WHAT YOU ARE ASKED TO DO:
Exactly as given, write out the lines from the one containing "Inicio (92, 898)" through the end of the listing, with both ends included and nothing else.

DATASET RECORDS:
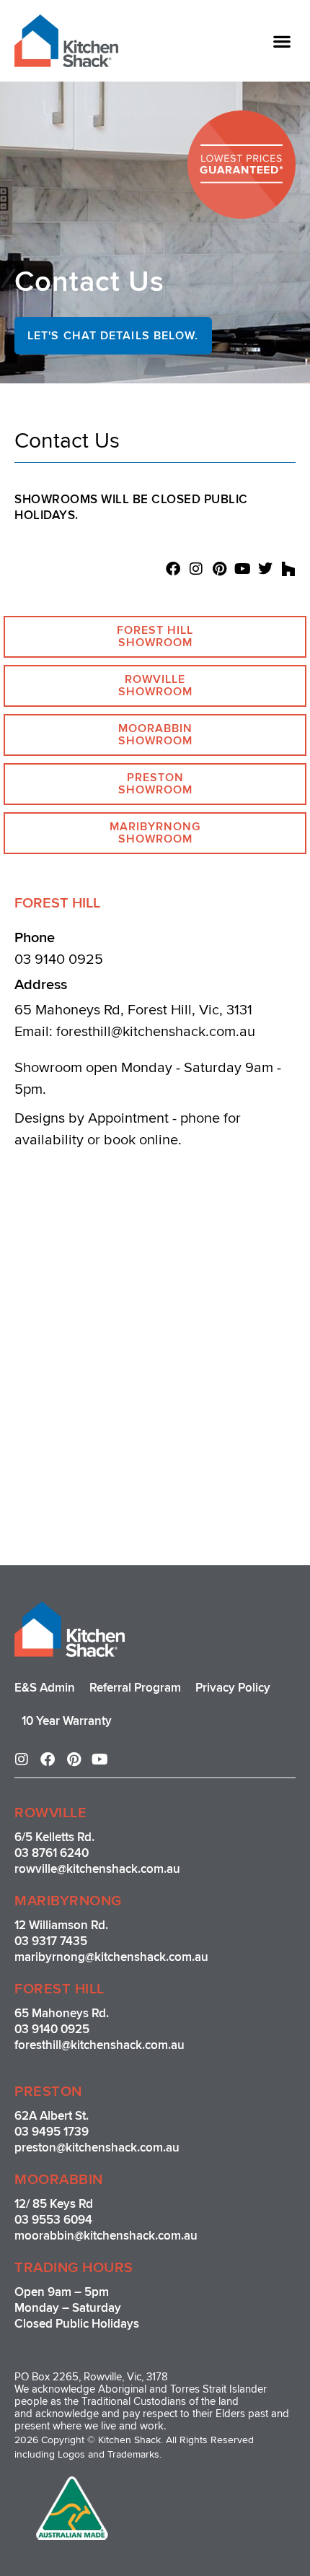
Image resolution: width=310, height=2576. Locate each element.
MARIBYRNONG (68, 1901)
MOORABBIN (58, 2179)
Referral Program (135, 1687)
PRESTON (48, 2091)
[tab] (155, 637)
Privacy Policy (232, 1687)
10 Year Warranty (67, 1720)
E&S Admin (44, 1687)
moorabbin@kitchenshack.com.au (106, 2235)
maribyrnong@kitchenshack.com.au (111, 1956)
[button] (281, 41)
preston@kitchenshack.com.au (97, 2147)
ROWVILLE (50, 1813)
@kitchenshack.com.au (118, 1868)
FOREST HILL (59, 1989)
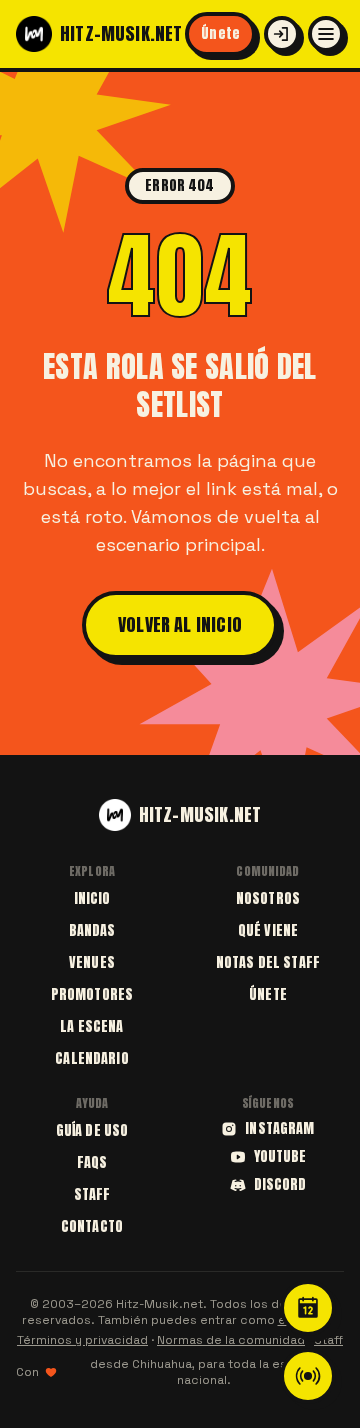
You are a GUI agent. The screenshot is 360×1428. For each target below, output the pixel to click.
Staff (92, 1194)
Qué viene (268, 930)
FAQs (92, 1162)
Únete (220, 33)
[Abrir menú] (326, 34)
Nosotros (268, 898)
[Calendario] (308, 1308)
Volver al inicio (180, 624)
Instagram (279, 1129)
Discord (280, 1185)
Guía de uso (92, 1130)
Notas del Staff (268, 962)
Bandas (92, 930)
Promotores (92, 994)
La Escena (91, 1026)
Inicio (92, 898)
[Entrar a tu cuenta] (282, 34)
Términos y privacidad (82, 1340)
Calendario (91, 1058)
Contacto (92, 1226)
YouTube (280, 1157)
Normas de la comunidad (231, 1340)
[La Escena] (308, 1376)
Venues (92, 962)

TASK OUTPUT:
Inicio (92, 898)
[Entrar a tu cuenta] (282, 34)
Términos y privacidad (82, 1340)
Calendario (91, 1058)
Contacto (92, 1226)
YouTube (280, 1157)
Normas de la comunidad (231, 1340)
[La Escena] (308, 1376)
Venues (92, 962)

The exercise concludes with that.